The Black Duck application is built on top of various open-source components – such as Apache Tomcat web server, PostgreSQL database, and so on. The Black Duck application is deployed and managed as a set of Docker containers and supports a range of container orchestration platforms. More information on these containers is included in the Black Duck installation guide.
A few notes about the Black Duck web application:
-
The web application can make frequent calls to both the Black Duck KB and Black Duck registration services. To get full operability of the system, those services must be accessible by the server. The endpoint for the KB is kb.blackducksoftware.com and the registration service endpoint is updates.suite.blackducksoftware.com. For more information on making those services accessible, click this link to view the relevant community article.
-
For additional information about communication between the Black Duck web application and the various services, see the Communication with Black Duck services section.
Black Duck upload service
Customers can optionally decide to upload their source files to be used in reviewing snippet matches or embedded licenses and copyrights in the Black Duck UI. If not enabled, the system will still function, however users will not be able to view match content in the UI.

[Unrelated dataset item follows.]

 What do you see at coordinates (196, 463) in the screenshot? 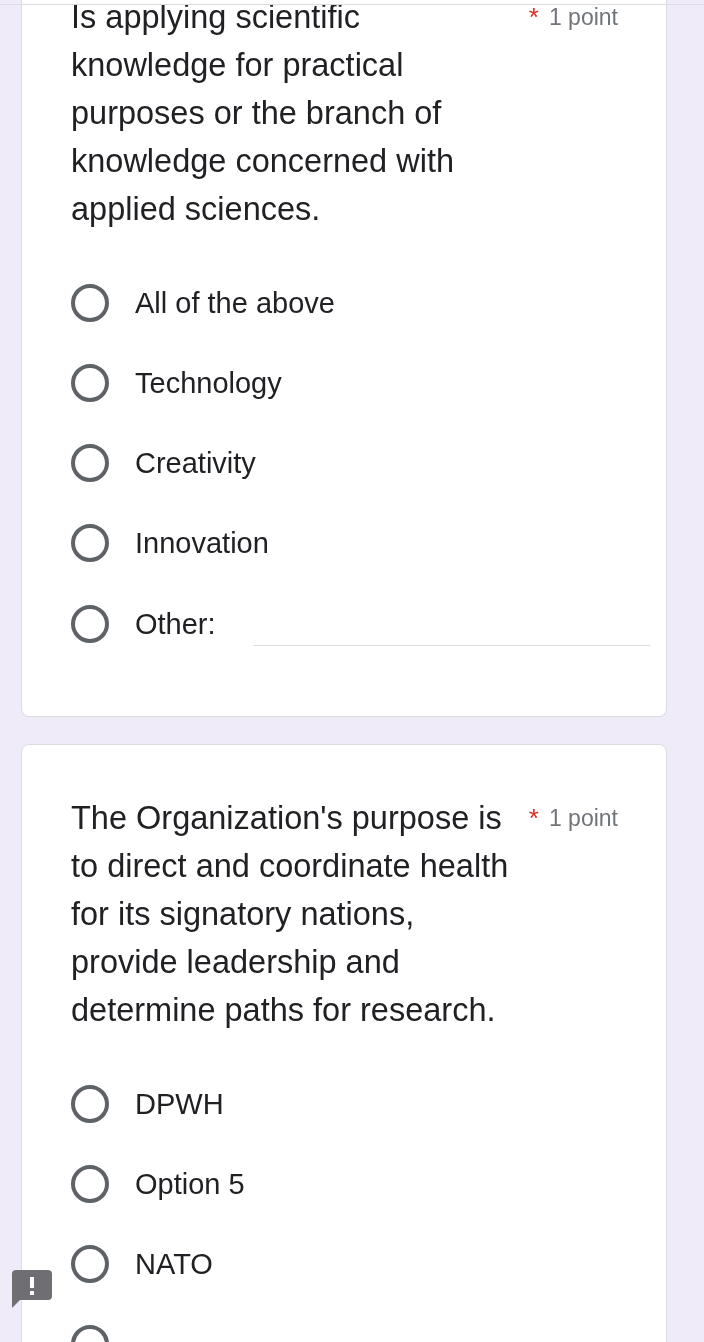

If enabled, the customer system administrator uses a Docker secret to provide a key that encrypts a Black Duck generated master key, which is used for encrypting and decrypting the customer's source files. The master key is stored encrypted (AES-GCM-256 with a key length of 32 bytes) via the customer-provided key. Information on how to set this up is included in the Black Duck installation guide for your particular container orchestration platform.
During a scan, the scan client sends the source file contents to the Black Duck instance via SSL/TLS-secured endpoint(s) and with the proper authorization token. An upload endpoint receives the source file contents via HTTPS. Access to the endpoint is secured via the generated and verified Black Duck JSON Web Token (JWT). The source files are stored via their associated file signature – no files are stored with their file name. Files are encrypted upon upload via the master key.
The web application requests the file contents via the given file signature. The source file is transmitted via HTTPS over the network. The individual source file is unencrypted for viewing in the Black Duck web application via the master encryption key.
In addition to encryption, the uploaded files also are deleted according to the data retention policy as defined by the customer. See the Data retention policy section for more information.
Web services hosted on customer's Black Duck servers
The Black Duck application works in conjunction with services that are hosted in Black Duck data centers. These services are:
-
Registration service: Used to validate Black Duck software license and entitlements.
This service is datacenter-managed by Black Duck in Massachusetts, USA.
-
Black Duck KnowledgeBase (KB): Contains meta-data (versions, signatures, licenses, vulnerability data, and so on) on all the open-source projects tracked by Black Duck. As a web service, the KB provides real-time updates, for example, new components or versions, vulnerabilities, and so on, which are immediately available to the Black Duck application.
The KB resides on Google Cloud Platform (GCP) Services with a variety of locations. Currently the KB is running of an instance of GCP in North America, Europe, and Asia.
It is possible to force the location of the KB onto one GCP geographical location. Failback mechanisms, in case one instance is down, can also be disabled.